-- Start Task material --

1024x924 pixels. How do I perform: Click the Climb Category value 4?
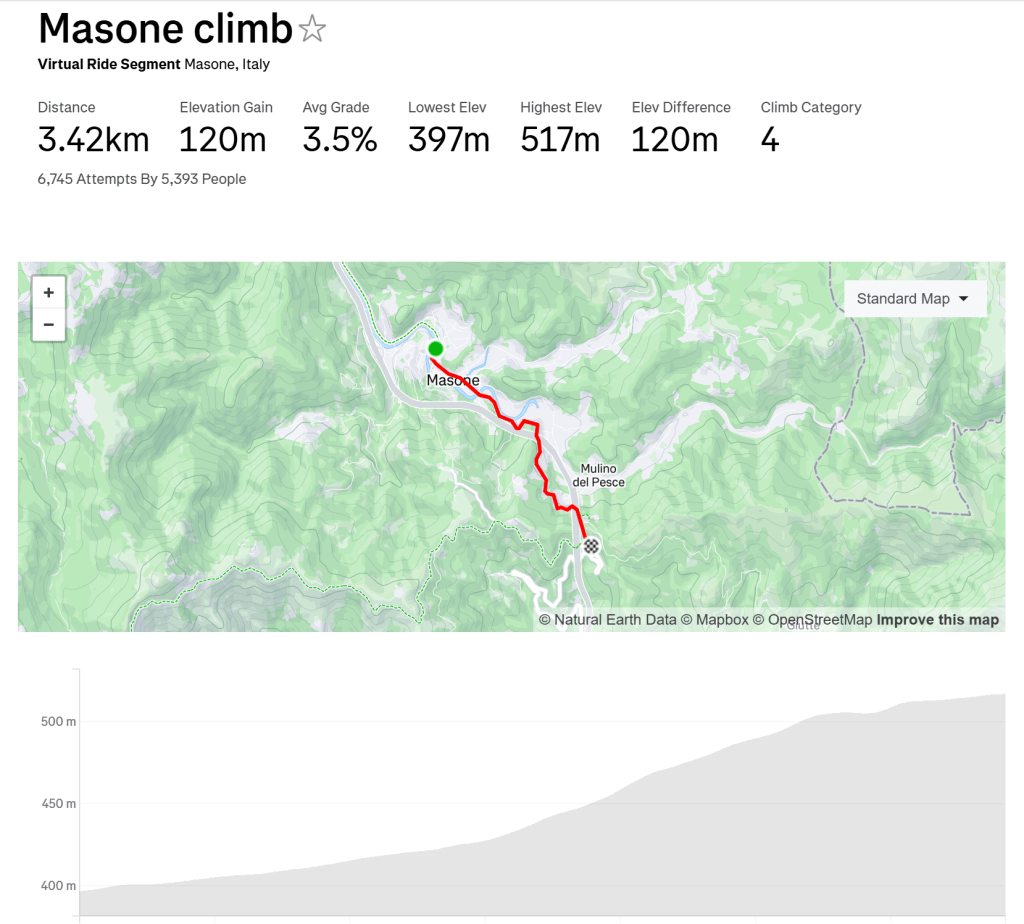pos(769,140)
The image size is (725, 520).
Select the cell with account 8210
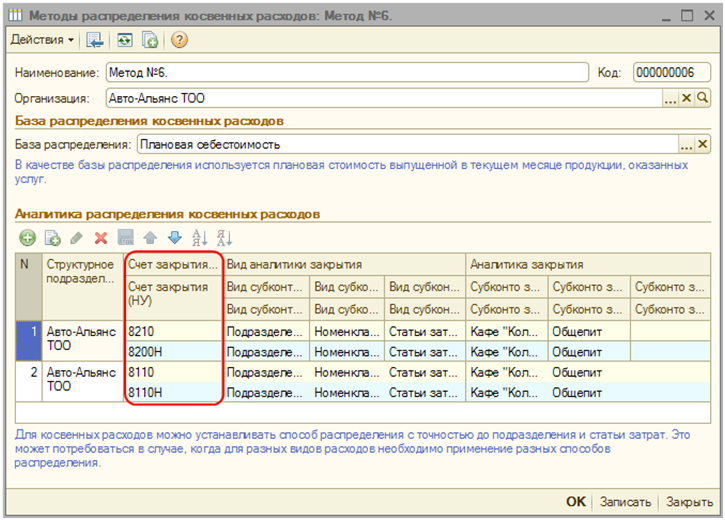[x=172, y=330]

-- End Task material --

Could you return every line of the listing above verbatim, leaving out the pictures?

→ Response to this task:
1024x924 pixels. How do I perform: Click the Climb Category value 4?
pos(769,140)
The image size is (725, 520).
Select the cell with account 8210
[x=172, y=330]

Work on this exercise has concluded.